La situazione contemporanea, mondiale, europea ed italiana è davvero un’emergenza?

Proviamo ad elencare problemi urlanti: petrolio e metano, crisi mediorientale affrontata a suon di bombe, mercato cinese ,riduzione dell’industria e dilatarsi della finanza, posti di lavoro ridotti al lumicino, dovunque, con conseguenti disservizi nella sanità, nei trasporti ma non soltanto, crisi delle culture d’impresa e di ricerca, non promosse da una scuola come non mai appiattita, tanto che ha perduto anche il vizio di contestarsi, inquinamento. E mi fermo qui, ai fatti e misfatti di una globalizzazione di cui non ci siamo neppure accorti quando c’è entrata in casa e non parlo di guerre e di fami che non vanno in prima pagina e che deleghiamo ipocritamente ai missionari, ad Emergency e a Médecins sans frontières.

Non chiedo come se ne esca, ma se abbiamo ben capito quest’amalgama distruttivo.

Aggiungiamo l’aumento vertiginoso dei pensionati e i risicatissimi margini di compenso dei giovani che s’avviano al lavoro e, detonatore, il raffronto tra i giri di valzer di miliardi in stranieri conti e i cento (diconsi 100) euro guadagnati con lotte durissime, spesso neppure capite, dai metalmeccanici, con la minaccia, ben più che minaccia, di uscire dalla strategia contrattuale per riportare in auge le gabbie salariali di famigerata memoria, per cui azienda che fa profitti paga e azienda in acque stagnanti no.

Bisogna decidersi, e con sapiente coraggio, a “sinistra”. Quelli che ho elencati sono peccati veniali a cui si può ovviare con bella dottrina politica, frutto d’un capitalismo avariato dietro al quale spunta di già un dente nuovo d’una qualche lettura marxiana (non è che non vi creda: forse non sarebbe tempo sprecato riprendere in mano i “Grundrisse”: ma sapendo bene che non ci sono santoni per nessuno e che la situazione economico-politica ha fatto passi (molti indietro; altri no) da gigante e nulla è più come prima.

Pasolini le chiamava “Le belle bandiere”, da sventolare con legittimo orgoglio.

Non basta, però, più urlare fedeltà; bisogna riconoscere, studiare,progettare.
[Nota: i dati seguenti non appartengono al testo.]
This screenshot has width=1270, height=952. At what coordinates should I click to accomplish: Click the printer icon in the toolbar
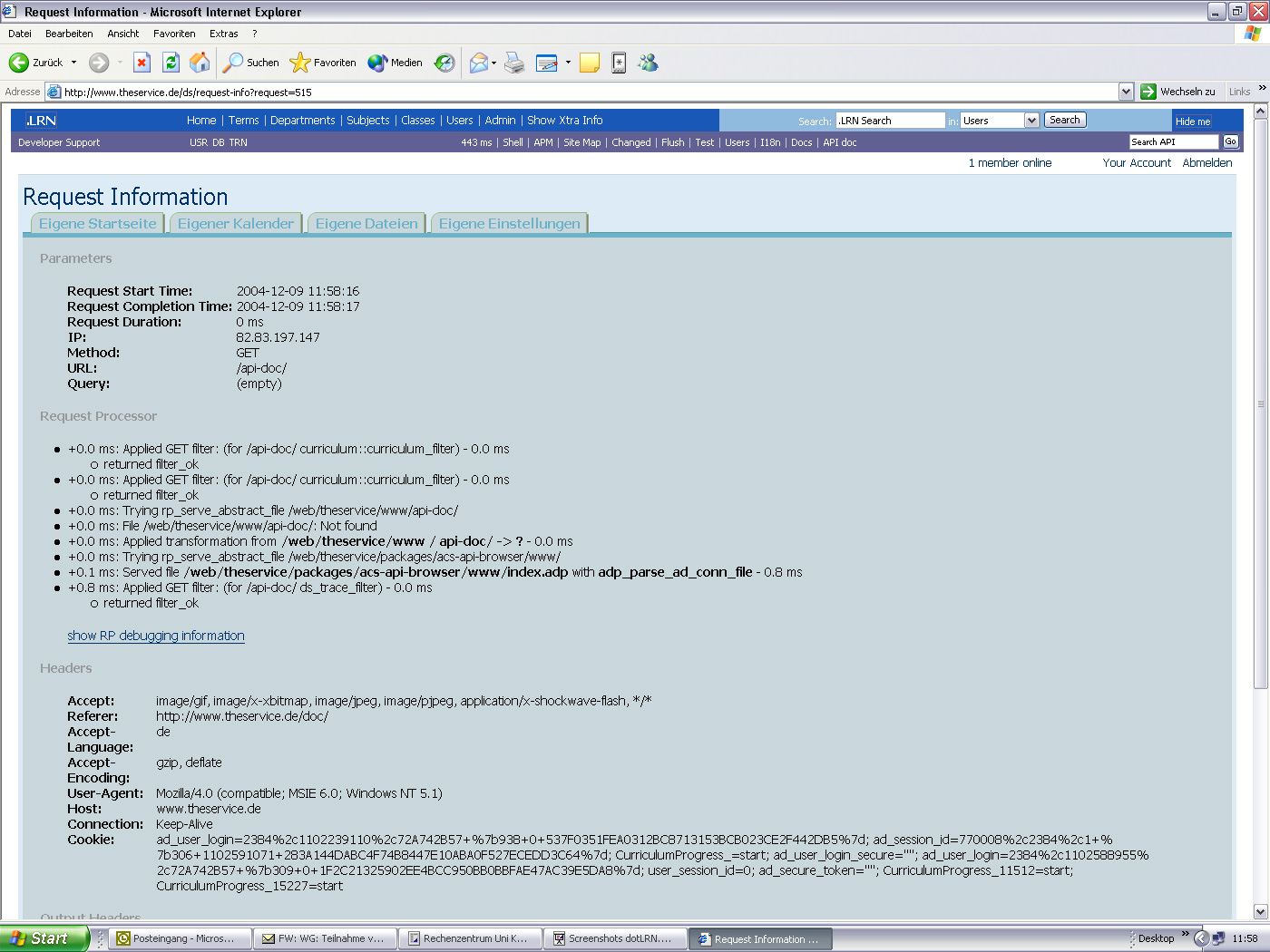point(513,63)
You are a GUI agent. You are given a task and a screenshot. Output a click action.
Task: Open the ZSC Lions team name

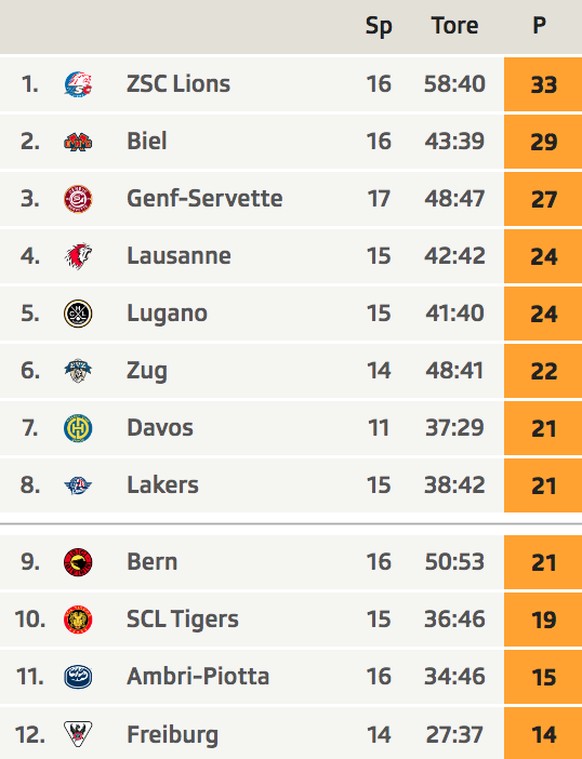178,84

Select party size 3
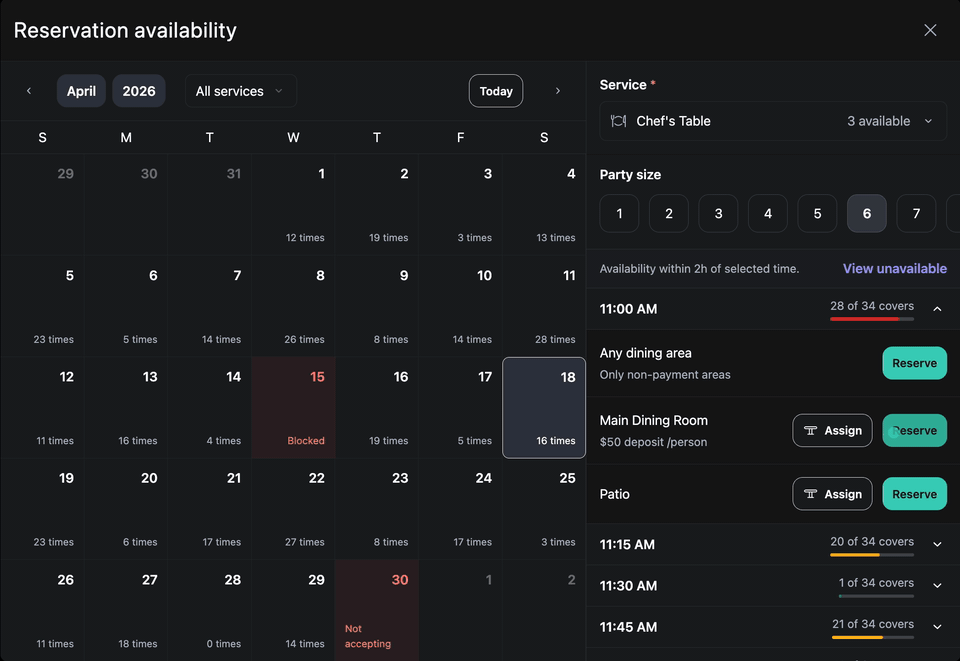(x=717, y=213)
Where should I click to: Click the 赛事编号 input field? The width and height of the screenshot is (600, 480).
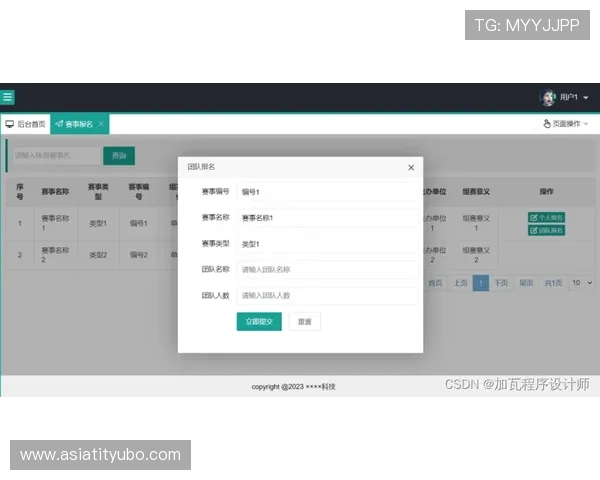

Bisogna prender occasione dai terremoti di questi giorni non per scappare ancora una volta nella retorica di frontiera ,ma per lavorare a un modello, anch’esso globale,d’intervento a tutto campo. Non possiamo, come diceva Gramsci (e come ha dimostrato, con la sua cultura d’allora, Marx) ignorare le ragioni che non condividiamo e rinnegarle con sufficienza, con sfottò, cercando una cittadella della ideologica purezza.

L’ideologia va bene, ma verificata, con pazienza, di volta in volta, sui rapporti economico-sociali contemporanei. Nessuna attesa, disperata o fiduciosa, è più possibile. Non ci sono più spazi per i rimandi. Bisogna render agile la nostra mente, conoscere per criticare e criticare per conoscere. Forse è anche tempo di staccarci dagli scogli e di navigare a rischio di marosi. Non aspettiamo “messaggi dell’imperatore”: rischiamocela, una volta per tutte,quest’ideologia, più valida quanto meno del mondo in cui si muove evita e scarta, più piena di futuro quanto più ne conosce. E ci sono parecchi modi di dimostrare fedeltà non cocciute ad un’ideologia!